This tool shows how much Maine excise tax is built into the price of cigarettes and alcohol. Excise taxes are charged per pack or per gallon — not as a percentage — so they are invisible on a receipt but very real in the shelf price. Enter what you are buying to see the state tax it carries.
How it works
For cigarettes, Maine charges a flat per-pack excise:
Cigarette tax = Packs × $2.00
For alcohol, the tax is per gallon, so the calculator first converts your volume to gallons (1 US gallon = 128 fluid ounces) and then multiplies by the rate:
gallons = (containers × oz each) ÷ 128
excise = gallons × rate per gallon
Maine’s 2025 per-gallon rates are about $0.35 for beer, $0.60 for table wine, and an effective $5.83 for spirits (Maine is a control state, so the spirits figure reflects the state’s markup rather than a posted excise).

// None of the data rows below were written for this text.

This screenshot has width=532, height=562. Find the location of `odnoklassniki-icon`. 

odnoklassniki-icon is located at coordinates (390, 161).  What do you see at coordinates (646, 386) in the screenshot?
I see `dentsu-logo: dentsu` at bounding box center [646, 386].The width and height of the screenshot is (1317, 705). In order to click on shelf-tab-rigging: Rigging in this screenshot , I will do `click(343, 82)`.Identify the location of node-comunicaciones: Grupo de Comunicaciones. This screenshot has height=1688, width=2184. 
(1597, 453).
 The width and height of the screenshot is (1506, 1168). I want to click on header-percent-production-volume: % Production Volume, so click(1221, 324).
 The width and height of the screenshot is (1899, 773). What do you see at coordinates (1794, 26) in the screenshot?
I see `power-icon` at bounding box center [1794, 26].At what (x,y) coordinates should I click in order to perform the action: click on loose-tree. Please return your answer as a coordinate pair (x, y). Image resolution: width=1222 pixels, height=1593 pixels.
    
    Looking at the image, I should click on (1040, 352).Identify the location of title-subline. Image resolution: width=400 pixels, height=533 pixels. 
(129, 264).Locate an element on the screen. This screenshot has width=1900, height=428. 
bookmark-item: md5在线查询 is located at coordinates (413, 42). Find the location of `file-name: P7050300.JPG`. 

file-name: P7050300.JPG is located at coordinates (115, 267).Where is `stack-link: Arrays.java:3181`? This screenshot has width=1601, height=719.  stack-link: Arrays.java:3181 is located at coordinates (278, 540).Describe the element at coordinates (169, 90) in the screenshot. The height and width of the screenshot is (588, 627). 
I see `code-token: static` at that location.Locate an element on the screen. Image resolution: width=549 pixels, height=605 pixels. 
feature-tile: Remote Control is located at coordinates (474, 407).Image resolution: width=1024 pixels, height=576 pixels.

Why Maine’s rates look the way they do
Maine’s $2.00-per-pack cigarette tax sits in the middle of the national range — higher than low-tax states like Virginia but well below New York. Its beer and wine excise rates are relatively modest. Spirits are different because Maine controls liquor distribution through the state, so the “tax” on a bottle is really an embedded markup. On top of all of this, Maine’s 5.5% general sales tax applies at checkout, which this calculator does not include.
Example
A case of beer (24 × 12 oz) carries:
- Volume = 24 × 12 = 288 oz = 288 ÷ 128 = 2.25 gallons
- Excise = 2.25 × $0.35 = about $0.79 in Maine beer tax
Note: This is an estimate of the state excise only. Add Maine’s 5.5% sales tax and any wholesale markup to get the full price impact, and verify current rates at maine.gov/revenue.